WHAT YOU WILL DO:
**a.** Rewrite the passage of the text on the Wish charity between "The charity currently" and "secure psychiatric system.", inclusive, replacing "secure psychiatric system" with "secure hospital system".
**b.** Translate into French the following sentence from the text on the Wish charity: "Wish is a member-led organisation and offers free membership to women with personal experience of mental distress, or of the mental health or prison system."

SELECTED EXTRACT section start

= Wish (charity) =

Mental health charity in England and Wales

Wish (formerly Women in Secure Hospitals) is a mental health charity in England and Wales. It was founded in 1987.

Wish's mission is to provide long-term, gender-sensitive support and services to women with mental health needs in their journey through the prison and secure hospital system and into the community, and to make women's voices heard at policy level.

It has two regional offices. The head office is based in London and serves the London and South region. The second office is based in Liverpool and serves the North and Midlands region, including Wales.

Wish is a member-led organisation and offers free membership to women with personal experience of mental distress, or of the mental health or prison system.

The charity currently works with over 1000 women, but is building organisational capacity to reach the estimated 3000 women who are currently detained within the secure psychiatric system.

== History ==

Wish is a national charity that was founded in 1987 by Prue Stevenson, Terri Simpson and Kimberley Andrews. At the time, Stevenson was working in the Education Department at HMP Holloway in London. She became concerned about the high number of women whose mental health deteriorated to such an extent that they were transferred to the High Secure Hospitals, then known as Special Hospitals (Broadmoor Hospital, Rampton Secure Hospital and Ashworth Hospital). Simpson and Andrews were former patients who had spent many years in High Secure hospitals. Female patients in these hospitals were often subjected to appalling and degrading conditions, and many didn't require such a high level of security. The three women got together to form Wish with the aim of supporting women still in Special Hospitals and prison psychiatric units, and to campaign to change policy and attitudes.

The charity was originally called Women in Special Hospitals and Prison Psychiatric Units. This was later shortened to Women in Secure Hospitals as the charity moved towards supporting women in medium and low secure units as well as the three High Secure Hospitals. In 2008 following a consultation with members, the charity changed its name to Wish, with the tagline A voice for women's mental health to reflect its status as the only national organisation for women's mental health and its increasing work with women in the community.

SELECTED EXTRACT section end
INFORMATION SUPPLIED section start

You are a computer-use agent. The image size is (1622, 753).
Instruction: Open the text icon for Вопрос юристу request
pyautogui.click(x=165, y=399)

INFORMATION SUPPLIED section end

ANSWERS FOR THIS EXERCISE:
**a.**
The charity currently works with over 1000 women, but is building organisational capacity to reach the estimated 3000 women who are currently detained within the secure hospital system.

**b.** Wish est une organisation dirigée par ses membres et offre une adhésion gratuite aux femmes ayant une expérience personnelle de la détresse psychique, ou du système de santé mentale ou pénitentiaire.